As we trek rather gingerly southward, Beth cautions us to be aware of the burrows that Wedge-Tailed Shearwaters, Bonin Petrels, Christmas Shearwaters and Tristram's Storm Petrels have constructed in the soft sand. Some of these burrows are an astounding ten feet long. There are tens of thousands of them across the island. The sheer numbers on this island is mind boggling, next month over 400,000 albatross will fly in for the mating game. Everywhere we walk birds are on the wing and on the ground, as are the camouflaged eggs of white Terns, who are anything but camouflaged all white with large black eyes, their purity and innocent look could transform the most callous heart. The terns find a suitable rock and sit down, no nest, and forty days later their single egg hatches. If Beth had not pointed out an egg of a tern she accidentally flushed I would have never seen it.

Dead Albatross with plastic debirs. Photo by Monte Costa.Among the birds lies the debris of man that routinely kills them. There is plastic everywhere, plastic balls, shampoo bottles, shards of plastic, combs, bottle tips, toys, plastic, plastic, plastic. If it were just debris one might tolerate it, but as they float about the ocean flying fish attach their eggs to them, long strings of delicious eggs, and the albatross adults pick up the eggs and the attached plastic and bring them back to the island and regurgitate them for their young who will soon die from ingesting a bic lighter, or bottle cap. Albatross skeletons are scattered everywhere and in observing their remains one finds in the empty space where their stomach used be pieces of plastic. Our world extends its invisible hand of death to the remote corners of the planet and does its insidious work.

We have walked to the southern end of the island where lie terraced tide pools that are simply stunning in their arrangement to the sea, pure and clean, with fish ripping currents of play in their perfect world.

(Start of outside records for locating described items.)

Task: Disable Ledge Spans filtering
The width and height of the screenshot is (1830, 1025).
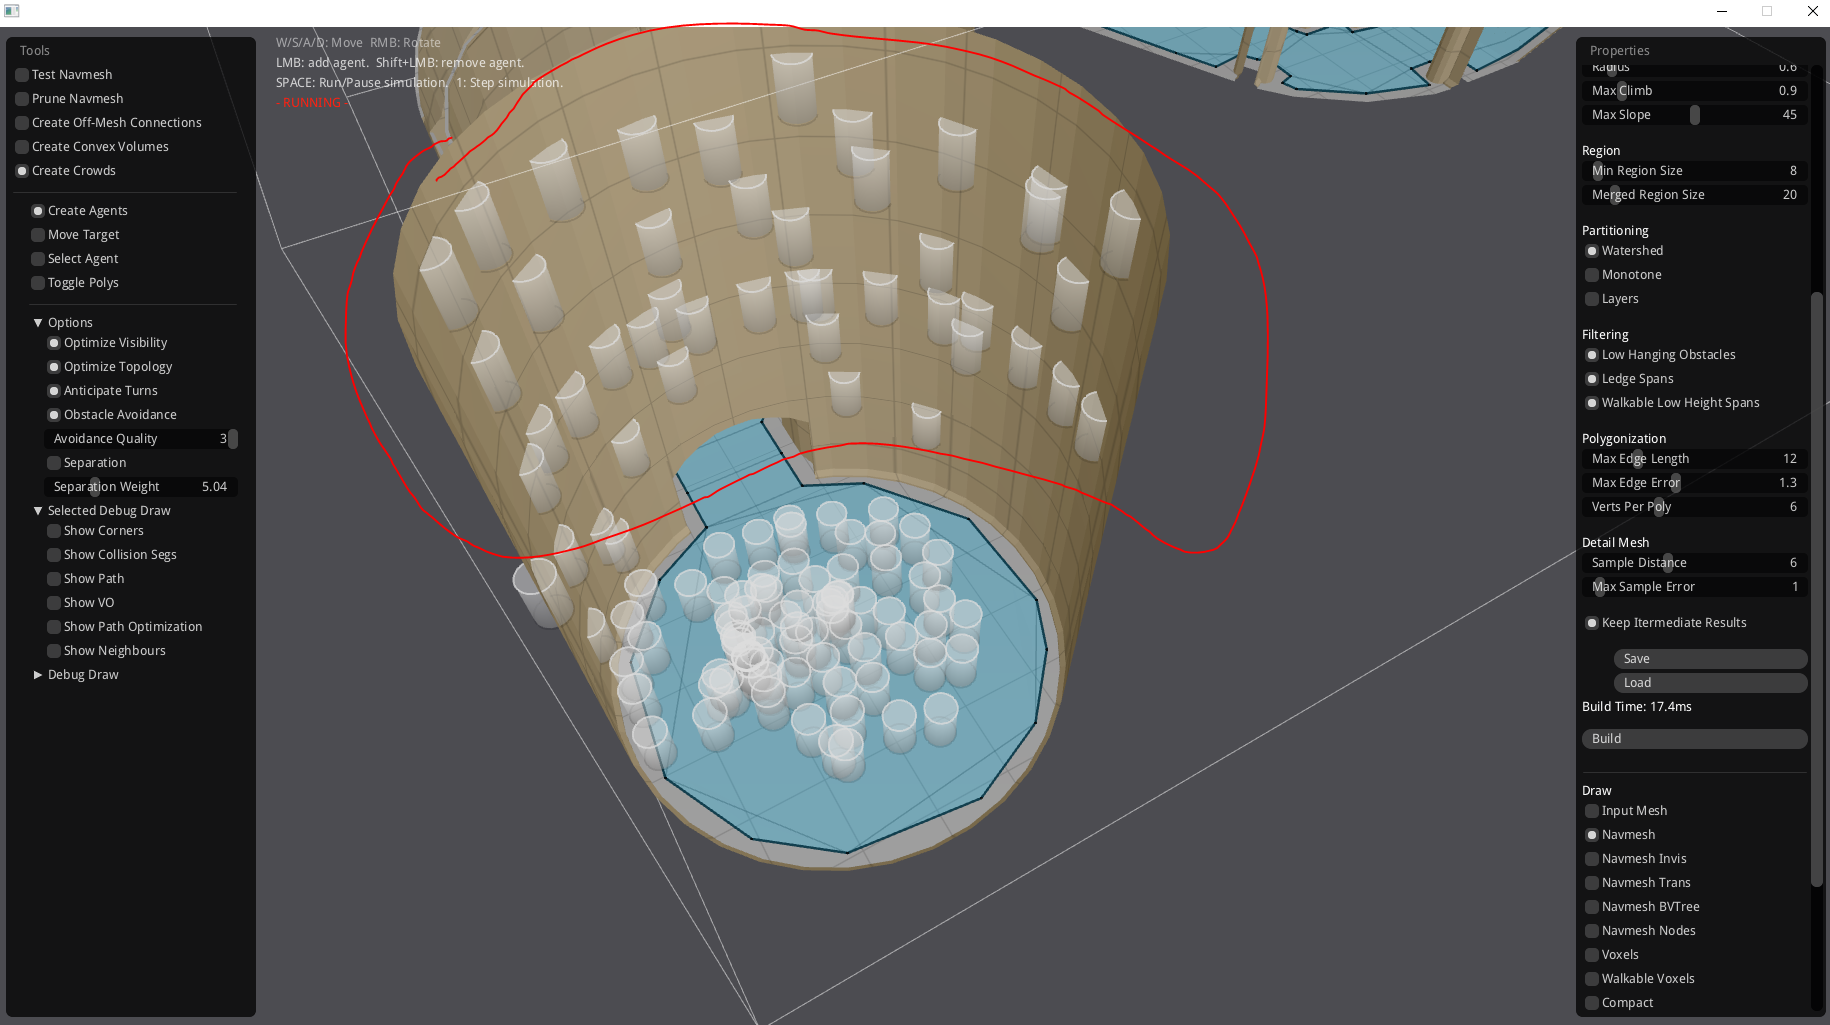Action: [x=1592, y=378]
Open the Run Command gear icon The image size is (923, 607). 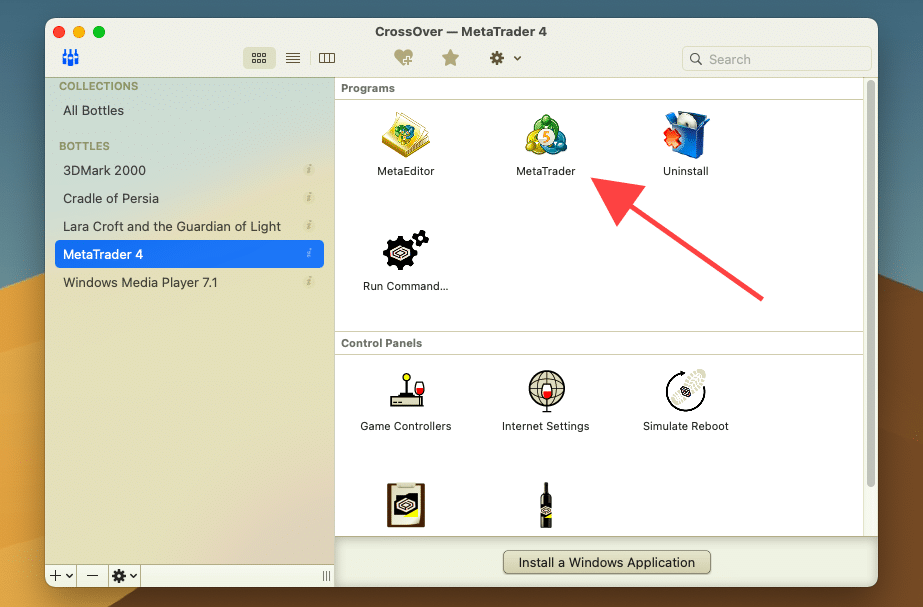point(405,253)
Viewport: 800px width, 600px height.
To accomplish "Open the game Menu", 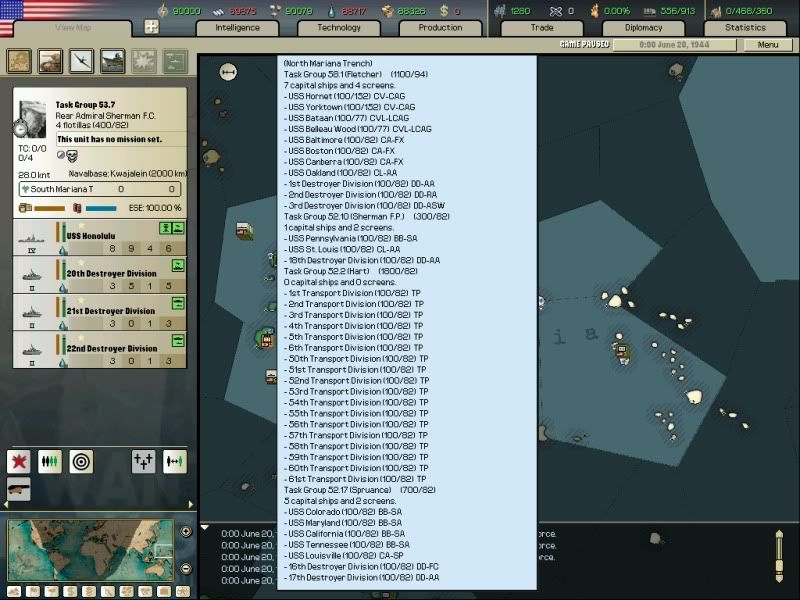I will pos(768,44).
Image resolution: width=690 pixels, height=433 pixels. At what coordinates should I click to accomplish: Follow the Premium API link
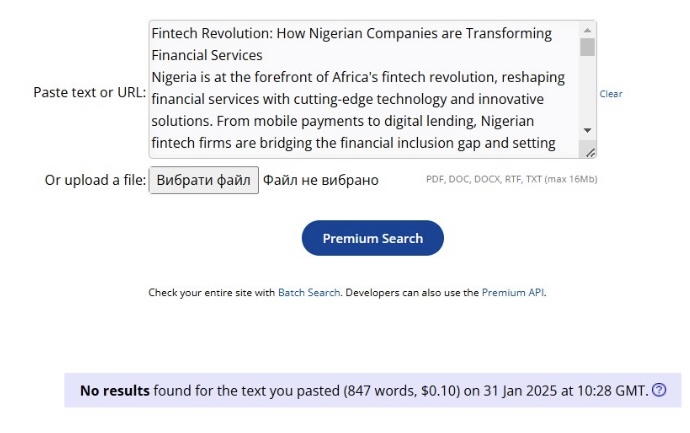click(513, 293)
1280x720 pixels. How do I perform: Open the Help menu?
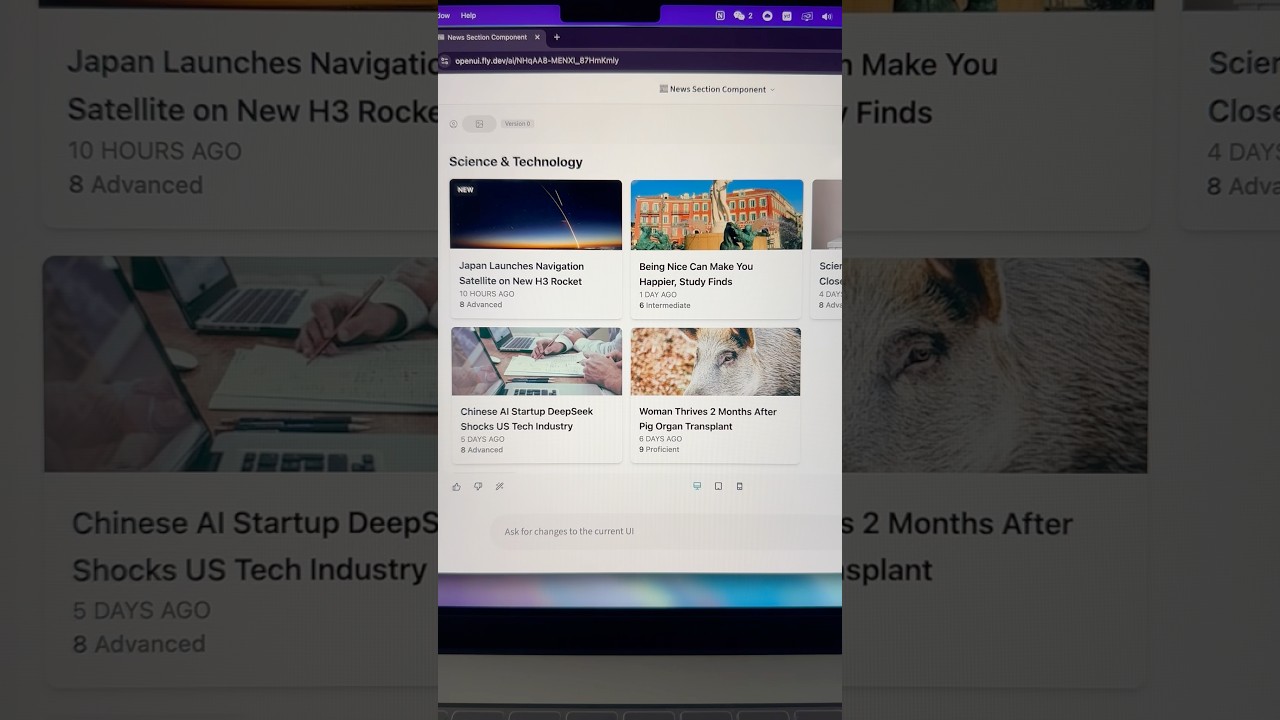(468, 16)

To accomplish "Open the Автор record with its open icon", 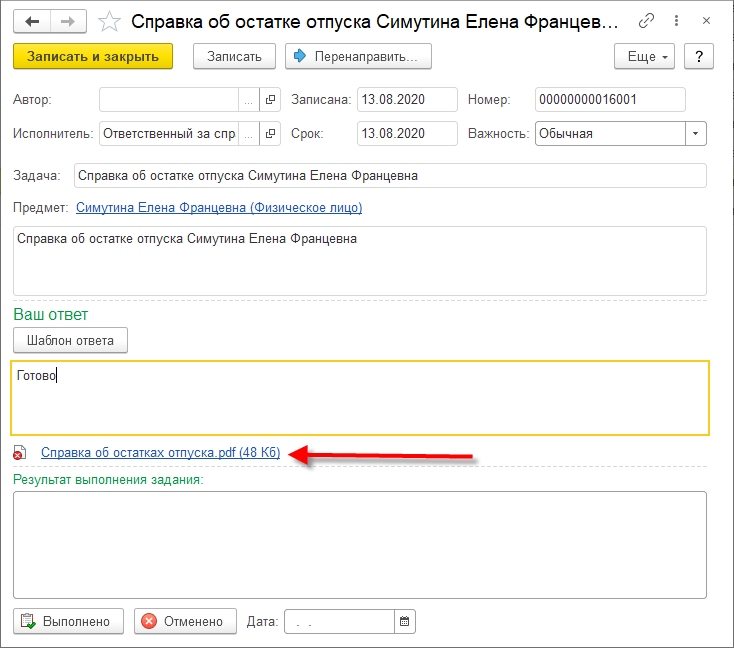I will point(269,100).
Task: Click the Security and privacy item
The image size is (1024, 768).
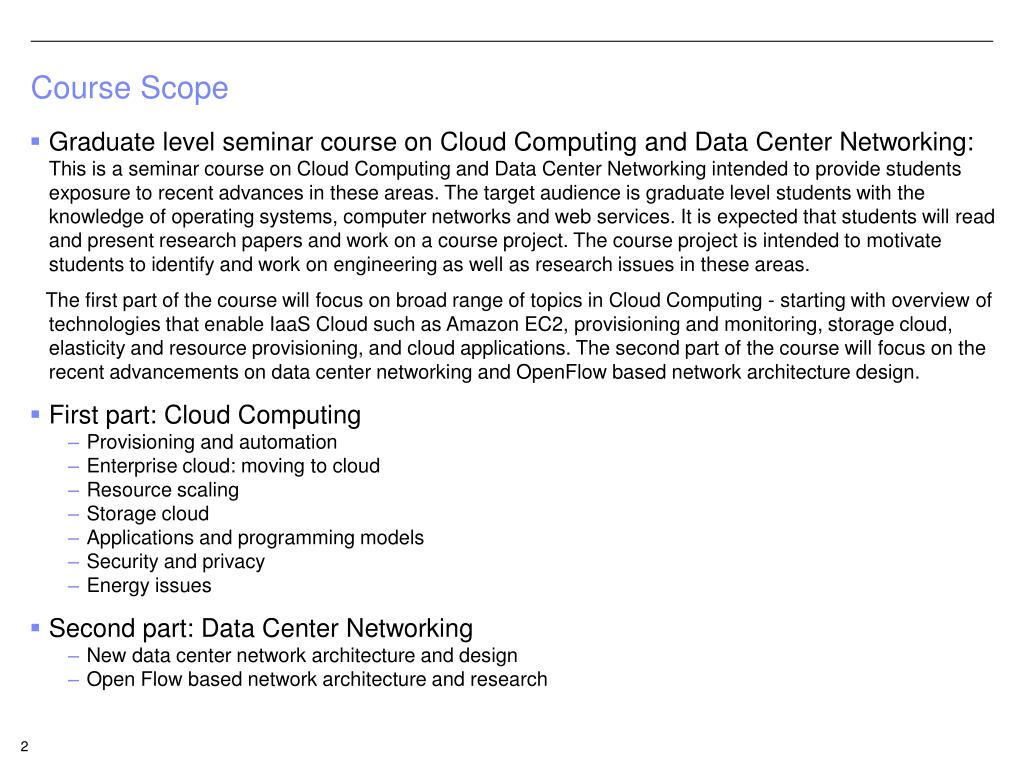Action: (176, 562)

There is a timeless quality to the island, a portal to a natural environment as it once was (plastic junk notwithstanding). It comes with the hope that through the efforts U.S. Fish and Wildlife Service it will be kept this way for a long time. It is at once uplifting and sad, for a small group of dedicated people are trying to keep nature intact, fighting all odds. And in return, there exists the thread of connection for man and for the birds, for we, mankind, need these places as much as the birds need them, we desperately need a pathway to nature, intact and pure like an innocent child whom must be protected from a world who has forgotten the value of tranquility.